=== Data for this task ===

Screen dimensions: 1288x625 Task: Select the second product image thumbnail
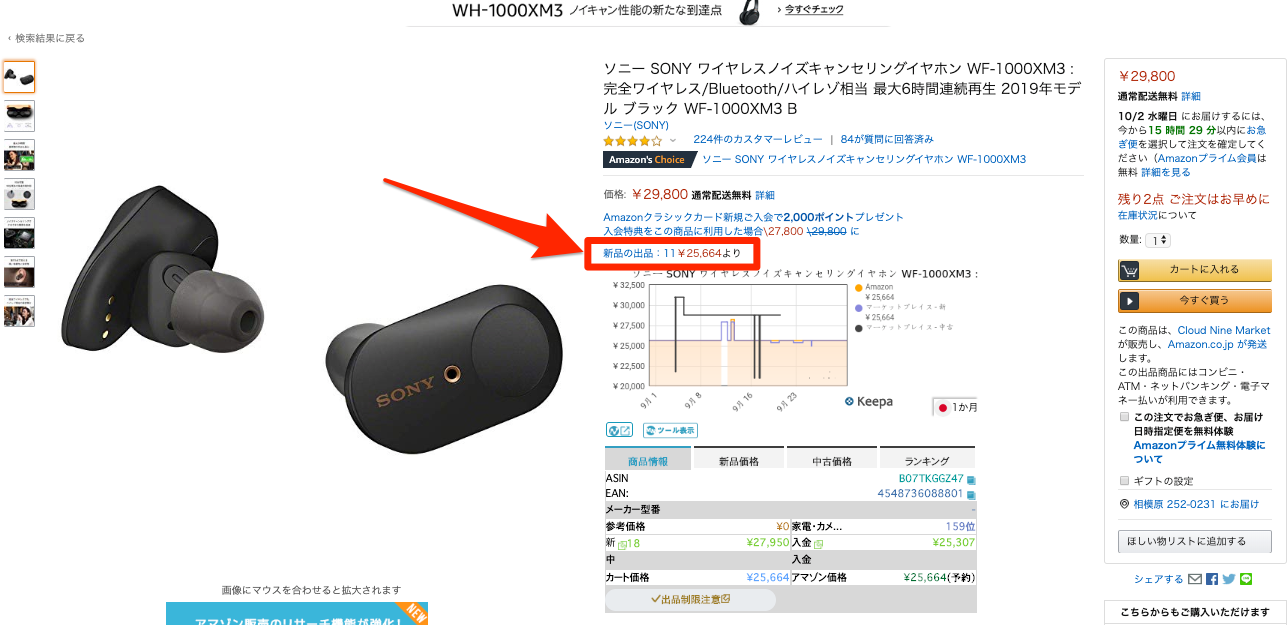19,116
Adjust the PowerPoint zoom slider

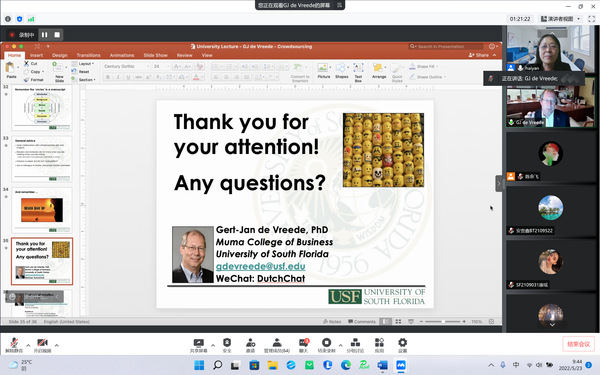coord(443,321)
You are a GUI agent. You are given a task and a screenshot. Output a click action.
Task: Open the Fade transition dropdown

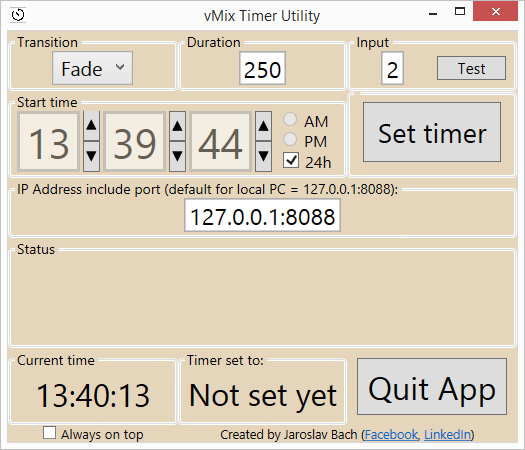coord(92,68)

===

Produce the data again character for character, with the images left out.

Screen dimensions: 1288x625 Task: Select the second product image thumbnail
19,116
Adjust the PowerPoint zoom slider

coord(443,321)
You are a GUI agent. You are given a task and a screenshot. Output a click action.
Task: Open the Fade transition dropdown

coord(92,68)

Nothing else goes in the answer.